__CHALLENGE 1__
Answer these from the column on the Supreme Court vacancy:
(a) According to the White House announcement, who will nominate a replacement?
(b) What label does the column put in quotation marks to describe Sen. Bernie Sanders?
(c) What does the column say Clinton's campaign has so far lacked?
__CHALLENGE 2__
Extract the passage of the column on the Supreme Court vacancy from "That may well" up to and including "surprisingly successful campaign.", with no changes.

__EXTRACTED TEXT__
● ● ●

From the Left

/

Politics

Supreme Court's Future Could Go to the Voters

By Clarence Page, Tribune Content Agency on

The White House announced that President Barack Obama will nominate a replacement. Senate Majority Leader Mitch McConnell, among other Republicans, demanded that the decision be left to the next president -- who they, of course, hope will be a Republican.

Suddenly the vacancy turns the future of all three branches of government into a presidential election year issue.

That may well prove to be a big favor to the Democrats in a year that so far has not brought out nearly as robust of a voter turnout as Republicans have seen. As much as Obama excited liberals eight years ago, anger at Obama now energizes conservatives.

That also could be good news for Hillary Rodham Clinton, who looks barely like the Democratic presidential frontrunner as "democratic socialist" Sen. Bernie Sanders has mounted a surprisingly successful campaign.

Republican stubbornness and the high stakes involved with a lifetime appointment to a Supreme Court seat gives Clinton something her campaign so far has oddly lacked: a theme.

● ● ●

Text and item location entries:
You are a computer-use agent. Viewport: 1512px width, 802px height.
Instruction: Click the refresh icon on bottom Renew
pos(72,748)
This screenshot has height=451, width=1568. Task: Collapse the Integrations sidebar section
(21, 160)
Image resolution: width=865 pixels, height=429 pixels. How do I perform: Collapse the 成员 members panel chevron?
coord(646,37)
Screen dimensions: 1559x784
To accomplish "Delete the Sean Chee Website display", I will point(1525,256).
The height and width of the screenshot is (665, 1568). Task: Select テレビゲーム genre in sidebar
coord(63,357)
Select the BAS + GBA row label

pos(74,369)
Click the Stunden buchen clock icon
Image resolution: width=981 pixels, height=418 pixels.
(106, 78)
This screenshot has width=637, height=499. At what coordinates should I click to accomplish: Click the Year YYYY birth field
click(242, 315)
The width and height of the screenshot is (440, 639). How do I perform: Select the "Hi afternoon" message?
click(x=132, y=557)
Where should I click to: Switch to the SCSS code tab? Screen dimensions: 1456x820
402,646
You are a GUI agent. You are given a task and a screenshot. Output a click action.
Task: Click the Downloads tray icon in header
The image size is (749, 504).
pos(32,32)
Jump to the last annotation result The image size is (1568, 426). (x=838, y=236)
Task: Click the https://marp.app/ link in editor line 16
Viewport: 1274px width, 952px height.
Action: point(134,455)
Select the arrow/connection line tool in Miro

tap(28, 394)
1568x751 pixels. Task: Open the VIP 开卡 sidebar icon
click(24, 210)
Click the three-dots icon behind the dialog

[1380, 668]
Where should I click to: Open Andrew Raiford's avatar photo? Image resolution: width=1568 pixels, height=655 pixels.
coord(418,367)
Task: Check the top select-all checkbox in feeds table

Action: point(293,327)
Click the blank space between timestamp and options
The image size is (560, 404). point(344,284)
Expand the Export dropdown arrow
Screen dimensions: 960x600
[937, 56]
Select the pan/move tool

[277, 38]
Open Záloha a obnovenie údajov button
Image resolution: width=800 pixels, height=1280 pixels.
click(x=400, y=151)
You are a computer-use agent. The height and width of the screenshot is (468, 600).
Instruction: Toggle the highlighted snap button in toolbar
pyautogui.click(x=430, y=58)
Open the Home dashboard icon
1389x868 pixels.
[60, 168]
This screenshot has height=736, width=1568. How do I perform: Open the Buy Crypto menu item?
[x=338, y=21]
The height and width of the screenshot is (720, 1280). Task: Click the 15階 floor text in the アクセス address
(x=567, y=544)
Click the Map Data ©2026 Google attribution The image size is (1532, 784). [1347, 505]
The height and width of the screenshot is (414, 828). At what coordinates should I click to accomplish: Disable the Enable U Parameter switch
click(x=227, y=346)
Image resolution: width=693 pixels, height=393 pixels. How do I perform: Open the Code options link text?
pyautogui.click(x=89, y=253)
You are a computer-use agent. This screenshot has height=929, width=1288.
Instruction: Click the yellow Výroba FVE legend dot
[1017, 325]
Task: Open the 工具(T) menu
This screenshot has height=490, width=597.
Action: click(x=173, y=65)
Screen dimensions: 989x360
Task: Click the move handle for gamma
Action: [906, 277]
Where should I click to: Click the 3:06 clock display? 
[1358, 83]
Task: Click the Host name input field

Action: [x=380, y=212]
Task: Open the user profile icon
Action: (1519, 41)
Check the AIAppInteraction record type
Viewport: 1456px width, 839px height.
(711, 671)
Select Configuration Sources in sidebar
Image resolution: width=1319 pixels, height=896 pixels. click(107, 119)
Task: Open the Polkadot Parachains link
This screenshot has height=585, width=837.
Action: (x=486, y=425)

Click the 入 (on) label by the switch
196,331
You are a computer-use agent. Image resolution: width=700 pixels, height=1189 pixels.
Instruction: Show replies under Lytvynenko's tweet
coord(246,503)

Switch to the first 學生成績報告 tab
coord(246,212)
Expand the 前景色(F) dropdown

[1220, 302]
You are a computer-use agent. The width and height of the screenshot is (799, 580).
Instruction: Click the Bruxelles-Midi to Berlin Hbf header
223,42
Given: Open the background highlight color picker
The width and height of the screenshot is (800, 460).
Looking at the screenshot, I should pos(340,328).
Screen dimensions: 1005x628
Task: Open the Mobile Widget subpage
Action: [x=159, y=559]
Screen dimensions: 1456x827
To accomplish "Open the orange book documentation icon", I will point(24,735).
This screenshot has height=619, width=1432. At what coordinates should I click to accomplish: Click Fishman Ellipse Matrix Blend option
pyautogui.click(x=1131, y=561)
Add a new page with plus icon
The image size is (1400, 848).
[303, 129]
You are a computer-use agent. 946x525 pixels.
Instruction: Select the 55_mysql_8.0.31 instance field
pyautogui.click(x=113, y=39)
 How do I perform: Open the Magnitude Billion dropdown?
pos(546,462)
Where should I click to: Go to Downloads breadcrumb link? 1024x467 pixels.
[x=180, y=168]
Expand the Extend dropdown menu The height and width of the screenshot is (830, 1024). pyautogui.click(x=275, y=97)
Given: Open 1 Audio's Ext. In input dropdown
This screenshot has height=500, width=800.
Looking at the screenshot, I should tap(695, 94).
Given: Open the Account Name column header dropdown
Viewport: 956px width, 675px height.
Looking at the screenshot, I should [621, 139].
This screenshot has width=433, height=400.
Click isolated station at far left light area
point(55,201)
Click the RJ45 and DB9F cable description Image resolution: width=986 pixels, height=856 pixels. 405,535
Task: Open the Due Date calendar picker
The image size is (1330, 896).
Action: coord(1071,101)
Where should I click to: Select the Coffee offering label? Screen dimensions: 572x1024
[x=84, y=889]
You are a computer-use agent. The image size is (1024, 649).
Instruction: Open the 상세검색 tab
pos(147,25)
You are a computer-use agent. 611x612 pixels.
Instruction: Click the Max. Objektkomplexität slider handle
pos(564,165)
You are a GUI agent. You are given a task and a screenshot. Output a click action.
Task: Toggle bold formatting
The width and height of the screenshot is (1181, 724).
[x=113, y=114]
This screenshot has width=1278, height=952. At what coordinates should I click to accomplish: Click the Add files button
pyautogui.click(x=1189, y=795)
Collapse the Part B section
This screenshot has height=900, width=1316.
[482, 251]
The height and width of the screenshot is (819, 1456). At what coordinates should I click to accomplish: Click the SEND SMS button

● ● ●

__CORRECT OUTPUT 1__
(a) President Barack Obama.
(b) "democratic socialist"
(c) A theme.

__CORRECT OUTPUT 2__
That may well prove to be a big favor to the Democrats in a year that so far has not brought out nearly as robust of a voter turnout as Republicans have seen. As much as Obama excited liberals eight years ago, anger at Obama now energizes conservatives.

That also could be good news for Hillary Rodham Clinton, who looks barely like the Democratic presidential frontrunner as "democratic socialist" Sen. Bernie Sanders has mounted a surprisingly successful campaign.